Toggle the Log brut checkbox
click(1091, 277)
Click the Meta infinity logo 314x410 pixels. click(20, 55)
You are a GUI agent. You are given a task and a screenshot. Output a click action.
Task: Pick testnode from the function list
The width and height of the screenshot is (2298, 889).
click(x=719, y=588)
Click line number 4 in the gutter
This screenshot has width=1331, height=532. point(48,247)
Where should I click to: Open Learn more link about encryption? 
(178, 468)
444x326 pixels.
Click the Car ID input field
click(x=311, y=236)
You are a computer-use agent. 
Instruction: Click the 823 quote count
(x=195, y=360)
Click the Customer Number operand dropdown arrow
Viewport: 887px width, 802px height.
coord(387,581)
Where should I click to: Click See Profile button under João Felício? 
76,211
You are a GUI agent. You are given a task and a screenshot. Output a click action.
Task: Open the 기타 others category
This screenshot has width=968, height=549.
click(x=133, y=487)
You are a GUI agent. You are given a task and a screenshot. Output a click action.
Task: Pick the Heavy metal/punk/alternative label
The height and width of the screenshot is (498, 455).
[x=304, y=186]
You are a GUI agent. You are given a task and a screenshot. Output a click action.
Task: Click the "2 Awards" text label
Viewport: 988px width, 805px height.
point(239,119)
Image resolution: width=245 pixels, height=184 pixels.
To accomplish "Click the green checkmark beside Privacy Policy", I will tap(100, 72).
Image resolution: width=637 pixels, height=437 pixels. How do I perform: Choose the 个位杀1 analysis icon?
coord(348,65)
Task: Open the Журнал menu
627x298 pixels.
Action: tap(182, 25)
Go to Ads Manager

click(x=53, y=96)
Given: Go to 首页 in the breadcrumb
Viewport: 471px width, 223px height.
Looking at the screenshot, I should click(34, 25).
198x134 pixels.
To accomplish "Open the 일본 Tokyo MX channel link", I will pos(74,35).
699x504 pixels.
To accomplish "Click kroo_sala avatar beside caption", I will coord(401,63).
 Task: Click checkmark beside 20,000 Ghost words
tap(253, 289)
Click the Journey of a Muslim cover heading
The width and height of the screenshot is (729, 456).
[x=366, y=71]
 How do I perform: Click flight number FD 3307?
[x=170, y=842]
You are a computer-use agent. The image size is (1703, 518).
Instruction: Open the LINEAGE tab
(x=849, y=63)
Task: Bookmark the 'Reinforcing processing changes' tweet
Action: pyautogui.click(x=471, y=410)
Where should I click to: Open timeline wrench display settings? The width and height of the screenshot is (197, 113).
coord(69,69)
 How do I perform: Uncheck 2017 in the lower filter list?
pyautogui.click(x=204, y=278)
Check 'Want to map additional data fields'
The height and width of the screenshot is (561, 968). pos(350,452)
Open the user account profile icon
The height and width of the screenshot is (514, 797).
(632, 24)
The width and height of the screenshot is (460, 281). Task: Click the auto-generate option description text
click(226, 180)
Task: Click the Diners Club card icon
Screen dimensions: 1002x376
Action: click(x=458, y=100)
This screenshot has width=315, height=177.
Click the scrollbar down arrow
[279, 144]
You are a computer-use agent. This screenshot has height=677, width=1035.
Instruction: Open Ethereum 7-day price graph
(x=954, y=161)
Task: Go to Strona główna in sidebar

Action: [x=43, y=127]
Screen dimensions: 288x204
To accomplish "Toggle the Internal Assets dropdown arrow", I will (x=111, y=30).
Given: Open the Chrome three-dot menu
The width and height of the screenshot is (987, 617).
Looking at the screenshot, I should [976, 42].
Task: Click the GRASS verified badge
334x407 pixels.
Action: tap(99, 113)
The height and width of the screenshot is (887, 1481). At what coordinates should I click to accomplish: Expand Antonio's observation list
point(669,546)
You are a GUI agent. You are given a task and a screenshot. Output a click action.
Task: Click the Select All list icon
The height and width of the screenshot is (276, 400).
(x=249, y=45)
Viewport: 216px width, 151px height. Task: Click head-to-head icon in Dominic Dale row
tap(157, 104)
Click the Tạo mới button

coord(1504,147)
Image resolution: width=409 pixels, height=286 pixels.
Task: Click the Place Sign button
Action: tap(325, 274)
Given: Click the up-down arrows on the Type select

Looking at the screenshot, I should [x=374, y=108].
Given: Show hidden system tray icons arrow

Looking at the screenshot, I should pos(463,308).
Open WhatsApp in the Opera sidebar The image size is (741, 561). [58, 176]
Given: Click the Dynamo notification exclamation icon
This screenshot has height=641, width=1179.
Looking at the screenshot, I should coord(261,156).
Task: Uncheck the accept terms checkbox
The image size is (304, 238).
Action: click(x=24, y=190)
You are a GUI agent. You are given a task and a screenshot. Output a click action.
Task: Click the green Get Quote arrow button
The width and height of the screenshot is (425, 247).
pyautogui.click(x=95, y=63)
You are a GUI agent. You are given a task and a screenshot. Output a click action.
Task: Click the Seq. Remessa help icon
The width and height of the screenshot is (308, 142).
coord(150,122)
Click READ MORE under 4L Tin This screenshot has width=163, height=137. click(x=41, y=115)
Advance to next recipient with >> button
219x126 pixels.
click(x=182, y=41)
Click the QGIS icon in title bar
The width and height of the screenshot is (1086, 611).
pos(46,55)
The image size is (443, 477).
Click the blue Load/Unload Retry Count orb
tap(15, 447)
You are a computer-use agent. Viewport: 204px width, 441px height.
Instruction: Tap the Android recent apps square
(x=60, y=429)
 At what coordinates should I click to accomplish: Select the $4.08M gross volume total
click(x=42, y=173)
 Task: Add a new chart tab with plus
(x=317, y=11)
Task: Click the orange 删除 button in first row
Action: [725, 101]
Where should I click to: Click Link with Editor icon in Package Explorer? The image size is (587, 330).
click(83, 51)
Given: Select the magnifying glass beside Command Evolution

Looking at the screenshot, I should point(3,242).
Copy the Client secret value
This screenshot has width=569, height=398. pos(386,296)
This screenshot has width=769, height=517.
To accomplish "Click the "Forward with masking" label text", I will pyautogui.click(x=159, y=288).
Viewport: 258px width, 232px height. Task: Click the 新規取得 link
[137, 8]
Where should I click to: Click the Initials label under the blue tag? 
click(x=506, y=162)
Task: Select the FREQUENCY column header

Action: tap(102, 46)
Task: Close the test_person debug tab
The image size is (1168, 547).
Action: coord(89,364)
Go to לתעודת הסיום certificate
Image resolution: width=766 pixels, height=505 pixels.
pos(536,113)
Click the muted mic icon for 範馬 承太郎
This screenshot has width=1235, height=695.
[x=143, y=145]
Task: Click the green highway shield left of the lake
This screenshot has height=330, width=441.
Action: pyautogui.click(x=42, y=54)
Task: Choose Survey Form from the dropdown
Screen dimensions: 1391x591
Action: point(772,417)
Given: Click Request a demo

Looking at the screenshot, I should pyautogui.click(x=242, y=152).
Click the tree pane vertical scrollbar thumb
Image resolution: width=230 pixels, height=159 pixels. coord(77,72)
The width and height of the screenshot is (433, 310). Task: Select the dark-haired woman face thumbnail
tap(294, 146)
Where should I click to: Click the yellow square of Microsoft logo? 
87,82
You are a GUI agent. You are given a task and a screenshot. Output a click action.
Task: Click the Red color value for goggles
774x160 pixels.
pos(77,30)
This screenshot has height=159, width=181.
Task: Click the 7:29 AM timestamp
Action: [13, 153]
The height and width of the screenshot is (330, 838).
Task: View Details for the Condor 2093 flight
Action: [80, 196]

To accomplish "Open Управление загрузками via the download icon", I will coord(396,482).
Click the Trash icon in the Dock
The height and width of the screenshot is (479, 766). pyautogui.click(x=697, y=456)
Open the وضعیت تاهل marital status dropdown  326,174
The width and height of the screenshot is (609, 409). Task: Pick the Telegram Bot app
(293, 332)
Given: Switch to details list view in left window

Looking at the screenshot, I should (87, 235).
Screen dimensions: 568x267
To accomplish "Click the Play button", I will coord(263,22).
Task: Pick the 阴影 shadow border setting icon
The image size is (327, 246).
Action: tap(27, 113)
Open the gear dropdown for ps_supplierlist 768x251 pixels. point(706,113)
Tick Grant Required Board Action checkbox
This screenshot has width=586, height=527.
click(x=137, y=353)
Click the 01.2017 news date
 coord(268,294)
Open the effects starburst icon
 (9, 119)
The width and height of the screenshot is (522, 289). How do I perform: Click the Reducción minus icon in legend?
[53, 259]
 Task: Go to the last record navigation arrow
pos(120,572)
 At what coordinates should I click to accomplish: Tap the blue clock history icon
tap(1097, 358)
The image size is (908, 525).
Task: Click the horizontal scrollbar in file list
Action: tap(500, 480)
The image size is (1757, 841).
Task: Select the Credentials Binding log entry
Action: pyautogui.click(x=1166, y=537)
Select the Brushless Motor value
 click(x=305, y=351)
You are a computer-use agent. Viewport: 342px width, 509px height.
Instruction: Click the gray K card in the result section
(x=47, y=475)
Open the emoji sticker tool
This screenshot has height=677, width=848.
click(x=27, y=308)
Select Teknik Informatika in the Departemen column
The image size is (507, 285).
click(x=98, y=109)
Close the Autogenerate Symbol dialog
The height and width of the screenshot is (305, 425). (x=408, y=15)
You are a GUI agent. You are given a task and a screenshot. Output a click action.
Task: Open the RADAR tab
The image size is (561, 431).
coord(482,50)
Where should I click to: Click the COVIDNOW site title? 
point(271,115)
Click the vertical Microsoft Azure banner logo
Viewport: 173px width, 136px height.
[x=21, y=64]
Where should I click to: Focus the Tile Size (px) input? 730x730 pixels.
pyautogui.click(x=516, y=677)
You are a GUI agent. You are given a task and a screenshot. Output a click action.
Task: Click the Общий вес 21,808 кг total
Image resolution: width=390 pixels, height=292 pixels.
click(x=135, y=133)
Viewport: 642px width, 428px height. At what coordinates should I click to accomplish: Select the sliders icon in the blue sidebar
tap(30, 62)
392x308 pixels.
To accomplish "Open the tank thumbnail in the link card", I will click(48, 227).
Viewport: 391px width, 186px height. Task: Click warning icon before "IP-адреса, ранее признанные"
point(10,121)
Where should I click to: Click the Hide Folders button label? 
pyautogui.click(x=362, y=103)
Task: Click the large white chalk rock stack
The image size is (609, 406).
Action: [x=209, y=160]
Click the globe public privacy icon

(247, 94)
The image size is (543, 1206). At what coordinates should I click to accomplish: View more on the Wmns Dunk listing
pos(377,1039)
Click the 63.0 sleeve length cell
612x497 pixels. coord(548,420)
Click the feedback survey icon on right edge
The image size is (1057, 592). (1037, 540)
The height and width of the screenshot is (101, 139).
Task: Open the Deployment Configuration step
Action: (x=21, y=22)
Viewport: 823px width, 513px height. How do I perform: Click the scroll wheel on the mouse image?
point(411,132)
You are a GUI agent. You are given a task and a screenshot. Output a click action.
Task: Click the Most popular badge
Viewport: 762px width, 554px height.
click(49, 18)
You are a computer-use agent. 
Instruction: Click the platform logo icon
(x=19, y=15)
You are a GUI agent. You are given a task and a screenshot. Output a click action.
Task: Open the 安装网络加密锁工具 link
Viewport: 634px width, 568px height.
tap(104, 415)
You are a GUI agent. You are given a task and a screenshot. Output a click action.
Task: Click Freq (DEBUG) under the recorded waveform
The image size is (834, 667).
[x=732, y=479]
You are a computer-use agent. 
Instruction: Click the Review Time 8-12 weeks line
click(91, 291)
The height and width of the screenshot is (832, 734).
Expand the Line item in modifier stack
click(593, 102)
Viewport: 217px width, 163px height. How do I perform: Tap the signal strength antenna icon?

■ Work required ■
Please copy each line of the records above that holds the word "menu".

■ Output for this task ■
Task: Open the Журнал menu
Given: Open the Chrome three-dot menu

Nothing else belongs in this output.